I liked LS. As a pleasant couple of hours, not as anything that has any resemblance to real life.
It's a '40s melodrama in '70 costume.
And will try Godfather uncut.
A psychopath is not the same thing as a psychotic. "Psychopath" is the obsolete term for sociopath, or somebody incapable of moral formation and empathy.
"Psychopath" has been used a lot through the history of psychology, to mean a lot of things. When it was used in the 19th C, it tended to be applied to anybody who was violently insane, especially the sclerotic ranters. It got refined to mean antisocial personality disorder (empathy-lacking egocentricity) in the 20th C.
FWIW, I don't think Batman has zero empathy; he doesn't strike me as impulsive; and he acknowledges standards, rules and needs other than his own. (And goes on to blow them away sometimes, but acknowledges that's what he is doing.) But it is true that his pain is more important than other people's pain, and he's got a melodramatic streak a mile wide, and he courts fame (traipsing about the city in a cape) but denies it (secret identity).

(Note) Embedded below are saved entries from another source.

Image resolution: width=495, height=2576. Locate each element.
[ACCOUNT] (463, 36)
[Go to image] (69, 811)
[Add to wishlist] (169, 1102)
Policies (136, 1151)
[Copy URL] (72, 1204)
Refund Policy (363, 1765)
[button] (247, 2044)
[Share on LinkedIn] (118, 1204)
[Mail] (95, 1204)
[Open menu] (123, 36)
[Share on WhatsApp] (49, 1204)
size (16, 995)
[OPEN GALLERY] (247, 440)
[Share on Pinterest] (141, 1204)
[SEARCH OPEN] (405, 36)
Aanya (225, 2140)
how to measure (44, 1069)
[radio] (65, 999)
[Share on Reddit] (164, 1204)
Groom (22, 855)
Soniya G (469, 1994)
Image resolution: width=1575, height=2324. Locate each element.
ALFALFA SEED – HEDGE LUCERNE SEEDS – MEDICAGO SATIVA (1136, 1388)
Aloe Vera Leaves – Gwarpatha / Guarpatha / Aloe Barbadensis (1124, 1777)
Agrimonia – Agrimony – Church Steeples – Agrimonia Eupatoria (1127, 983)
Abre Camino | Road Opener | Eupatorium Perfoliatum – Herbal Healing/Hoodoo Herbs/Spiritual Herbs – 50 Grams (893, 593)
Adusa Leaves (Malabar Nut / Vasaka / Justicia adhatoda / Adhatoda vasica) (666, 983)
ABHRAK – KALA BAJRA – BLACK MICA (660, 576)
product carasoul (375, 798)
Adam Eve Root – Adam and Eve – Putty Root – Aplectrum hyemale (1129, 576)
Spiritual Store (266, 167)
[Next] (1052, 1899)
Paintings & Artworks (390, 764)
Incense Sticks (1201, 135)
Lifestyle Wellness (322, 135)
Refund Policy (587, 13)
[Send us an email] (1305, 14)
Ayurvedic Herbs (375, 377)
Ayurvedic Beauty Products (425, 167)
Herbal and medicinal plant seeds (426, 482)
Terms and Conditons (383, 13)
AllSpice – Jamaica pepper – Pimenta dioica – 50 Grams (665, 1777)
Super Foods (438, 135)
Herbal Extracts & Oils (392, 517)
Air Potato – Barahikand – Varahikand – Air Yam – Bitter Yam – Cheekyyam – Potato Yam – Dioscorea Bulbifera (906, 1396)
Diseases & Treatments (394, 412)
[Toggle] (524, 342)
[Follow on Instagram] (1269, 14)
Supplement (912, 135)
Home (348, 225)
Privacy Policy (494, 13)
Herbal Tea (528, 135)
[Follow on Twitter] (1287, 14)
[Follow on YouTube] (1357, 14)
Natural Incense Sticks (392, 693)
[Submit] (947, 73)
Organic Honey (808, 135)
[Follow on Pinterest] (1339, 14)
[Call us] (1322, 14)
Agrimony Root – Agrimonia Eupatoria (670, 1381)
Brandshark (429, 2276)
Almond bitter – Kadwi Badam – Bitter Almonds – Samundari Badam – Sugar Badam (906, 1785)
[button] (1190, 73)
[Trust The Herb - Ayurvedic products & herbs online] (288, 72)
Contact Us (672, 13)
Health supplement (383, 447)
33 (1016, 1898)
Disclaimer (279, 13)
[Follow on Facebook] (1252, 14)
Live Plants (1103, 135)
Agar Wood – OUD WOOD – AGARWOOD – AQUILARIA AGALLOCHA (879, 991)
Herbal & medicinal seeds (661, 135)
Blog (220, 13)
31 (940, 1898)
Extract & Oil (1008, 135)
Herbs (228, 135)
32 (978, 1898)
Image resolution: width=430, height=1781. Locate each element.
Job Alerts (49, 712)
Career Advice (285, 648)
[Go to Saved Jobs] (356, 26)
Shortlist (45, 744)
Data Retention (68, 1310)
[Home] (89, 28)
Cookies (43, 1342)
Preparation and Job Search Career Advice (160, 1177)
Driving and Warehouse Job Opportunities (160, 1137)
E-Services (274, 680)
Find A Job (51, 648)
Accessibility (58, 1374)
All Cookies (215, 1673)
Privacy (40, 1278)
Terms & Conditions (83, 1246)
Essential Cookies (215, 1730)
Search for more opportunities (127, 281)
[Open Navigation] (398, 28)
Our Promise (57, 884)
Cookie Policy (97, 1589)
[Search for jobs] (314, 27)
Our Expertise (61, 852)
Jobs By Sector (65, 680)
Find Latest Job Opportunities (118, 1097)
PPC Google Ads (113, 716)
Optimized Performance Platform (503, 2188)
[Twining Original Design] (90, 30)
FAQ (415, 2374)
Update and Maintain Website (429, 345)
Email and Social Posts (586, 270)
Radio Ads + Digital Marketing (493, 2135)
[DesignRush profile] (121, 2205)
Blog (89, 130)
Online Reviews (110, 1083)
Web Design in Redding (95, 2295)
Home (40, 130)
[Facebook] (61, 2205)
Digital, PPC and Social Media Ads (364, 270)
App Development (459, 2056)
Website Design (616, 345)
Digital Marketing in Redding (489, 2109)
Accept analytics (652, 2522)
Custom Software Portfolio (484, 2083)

He defines himself by how other people (law-breakers) see him, rather than by how he sees himself. In pre-sidekick canon, he doesn't form many close relationships, and those he does form are with people who serve his needs (Alfred) rather than his equals. I think there's evidence for wondering whether he has a narcissistic personality disorder, although that's the sort of nuanced interpretation that will vary depending on who is writing it.
Agreed 'psychotic' as a term has lost most of its meaning -- we use it to mean "I fear you" and not to mean a specific symptom. Certainly, Batman knows what is real and what isn't, and doesn't show signs of hallucinations or delusions.